The protests and art activities of Tamás St. Turba – aka Tamás St. Auby – in the late 50’s were heavily embedded in the shadow of the Sovjet umbrella. He became familiar with the ideas of Dada and the later Fluxus movement, and thus found his allies.
‘In the mid-’60s, the idea of Joseph Beuys, George Maciunas, and others about “everybody is an artist” proved to me that I’m not alone at the grassroots level. This conviction was in organic symbiosis with socialist/communist ideology, so I propagated Fluxus as Neo-Socialist-Realism, and established the International Parallel Union of Telecommunications (IPUT) in 1966, a Big Sister institution to counterbalance the power of the International Telecommunication Union, which controls the totality of the electromagnetic spectrum deeply into interstellar space as well.’ Interview with Jon Hendricks in MoMA Post notes on Art, 19 December 2018
In 1969, he organized the first Fluxus concert in Budapest. His work often challenged political and social norms, leading to his expulsion from Hungary in 1975. He settled in Switzerland and returned to Hungary in 1991.

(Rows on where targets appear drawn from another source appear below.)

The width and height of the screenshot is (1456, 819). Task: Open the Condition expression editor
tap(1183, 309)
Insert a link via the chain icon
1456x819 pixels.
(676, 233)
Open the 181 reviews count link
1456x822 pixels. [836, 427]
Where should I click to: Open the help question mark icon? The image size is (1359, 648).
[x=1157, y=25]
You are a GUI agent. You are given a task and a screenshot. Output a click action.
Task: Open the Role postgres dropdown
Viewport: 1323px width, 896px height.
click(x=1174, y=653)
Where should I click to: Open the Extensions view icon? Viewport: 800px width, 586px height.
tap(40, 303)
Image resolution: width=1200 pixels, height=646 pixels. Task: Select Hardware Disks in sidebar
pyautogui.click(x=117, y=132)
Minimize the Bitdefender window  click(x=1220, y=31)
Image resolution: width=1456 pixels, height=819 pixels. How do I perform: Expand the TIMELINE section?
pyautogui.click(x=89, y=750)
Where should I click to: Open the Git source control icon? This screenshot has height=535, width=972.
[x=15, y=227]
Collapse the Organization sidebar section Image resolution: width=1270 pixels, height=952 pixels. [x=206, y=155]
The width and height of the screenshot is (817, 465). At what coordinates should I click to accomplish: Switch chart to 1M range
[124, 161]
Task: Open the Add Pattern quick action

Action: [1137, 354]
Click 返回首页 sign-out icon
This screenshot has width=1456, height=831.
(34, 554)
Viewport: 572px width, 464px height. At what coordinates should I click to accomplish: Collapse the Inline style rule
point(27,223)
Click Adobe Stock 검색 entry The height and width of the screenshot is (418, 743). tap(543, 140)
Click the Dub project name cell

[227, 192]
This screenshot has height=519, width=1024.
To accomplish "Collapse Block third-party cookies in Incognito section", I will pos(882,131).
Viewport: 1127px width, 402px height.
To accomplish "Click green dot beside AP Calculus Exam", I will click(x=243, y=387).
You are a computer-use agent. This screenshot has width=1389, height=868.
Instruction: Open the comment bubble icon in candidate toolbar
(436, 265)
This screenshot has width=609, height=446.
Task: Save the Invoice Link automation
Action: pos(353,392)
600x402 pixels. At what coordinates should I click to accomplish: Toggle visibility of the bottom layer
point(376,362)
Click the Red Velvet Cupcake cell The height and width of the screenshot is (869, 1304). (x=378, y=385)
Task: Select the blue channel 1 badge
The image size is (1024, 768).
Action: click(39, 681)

In 2004, Tamás St. Auby showed several works in a group exhibition ‘Freedom Borders’ in Galerie van Gelder. During the installation he told me his view on the Hungarian society. Once back in his country after his exile, he discovered that although the political leaders from the communist era had been removed from their positions, the elite in the lower echelons (with their more than dubious or corrupt Stasi behavior in the past) had once again secured influential positions. To this day, he challenges unstoppable political and social norms in Hungary.